At this morning’s news conference, Cardinal Camillo Ruini, president of the Ratzinger Foundation’s academic committee, praised Father Daley as “a great historian of patristic theology, but also a man entirely committed to the life and mission of the Church, an exemplary model of the fusion of academic rigor with passion for the Gospel.”
A member of the Notre Dame faculty since 1996, Father Daley, a Jesuit priest, is an internationally renowned scholar of the writings, sayings and lives of the earliest Christians. His teaching and research concerns such first- through eighth-century Christian thinkers as Gregory of Nyssa, Augustine of Hippo and Maximus the Confessor, and the eschatology of the early church.
A 1961 graduate of Fordham University and a Rhodes Scholar, Father Daley studied classics, philosophy and ancient history at Merton College, University of Oxford, where he earned a master’s degree before entering the Society of Jesus in 1964 and being ordained a priest in 1970. He returned to Oxford in 1972, earned a doctoral degree in theology in 1978 and taught at the at the Weston Jesuit School of Theology in Cambridge, Mass., for 18 years before coming to Notre Dame.
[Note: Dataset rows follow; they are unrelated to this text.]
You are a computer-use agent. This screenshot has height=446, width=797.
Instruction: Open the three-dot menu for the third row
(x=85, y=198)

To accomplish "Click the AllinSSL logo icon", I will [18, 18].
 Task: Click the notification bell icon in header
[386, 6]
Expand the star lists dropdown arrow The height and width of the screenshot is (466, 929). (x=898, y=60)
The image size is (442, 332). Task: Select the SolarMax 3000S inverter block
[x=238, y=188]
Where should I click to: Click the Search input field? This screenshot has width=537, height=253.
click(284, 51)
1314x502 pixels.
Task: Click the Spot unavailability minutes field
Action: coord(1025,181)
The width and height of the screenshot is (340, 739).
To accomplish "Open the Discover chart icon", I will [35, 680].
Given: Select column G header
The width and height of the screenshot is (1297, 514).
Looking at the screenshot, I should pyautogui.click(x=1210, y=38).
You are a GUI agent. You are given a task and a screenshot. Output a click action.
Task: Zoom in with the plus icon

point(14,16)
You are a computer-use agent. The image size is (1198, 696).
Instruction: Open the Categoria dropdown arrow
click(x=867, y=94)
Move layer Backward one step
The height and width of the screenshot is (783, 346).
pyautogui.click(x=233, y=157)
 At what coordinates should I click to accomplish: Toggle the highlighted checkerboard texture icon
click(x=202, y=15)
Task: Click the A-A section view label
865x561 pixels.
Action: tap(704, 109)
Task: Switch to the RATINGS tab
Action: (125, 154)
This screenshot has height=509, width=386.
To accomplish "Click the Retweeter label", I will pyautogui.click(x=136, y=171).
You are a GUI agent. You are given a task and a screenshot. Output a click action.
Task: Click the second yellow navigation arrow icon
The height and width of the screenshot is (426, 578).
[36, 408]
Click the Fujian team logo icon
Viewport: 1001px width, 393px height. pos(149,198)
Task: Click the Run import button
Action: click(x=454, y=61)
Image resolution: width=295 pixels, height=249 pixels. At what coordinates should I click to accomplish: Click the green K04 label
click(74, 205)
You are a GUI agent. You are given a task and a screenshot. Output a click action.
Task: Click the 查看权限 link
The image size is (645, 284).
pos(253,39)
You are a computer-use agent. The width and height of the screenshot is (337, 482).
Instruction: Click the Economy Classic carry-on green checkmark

Among the numerous books Father Daley has written or edited are “The Hope of the Early Church,” “On the Dormition of Mary: Early Patristic Homilies” and “Gregory of Nazianzus.” He also has translated Hans Urs von Balthasar’s “The Cosmic Liturgy: The Universe According to Maximus the Confessor.” In addition to his academic and scholarly work, he serves as executive secretary of the Catholic-Orthodox Consultation for North America and as a priest in Notre Dame residence halls and at St. Bavo Parish in Mishawaka, Ind.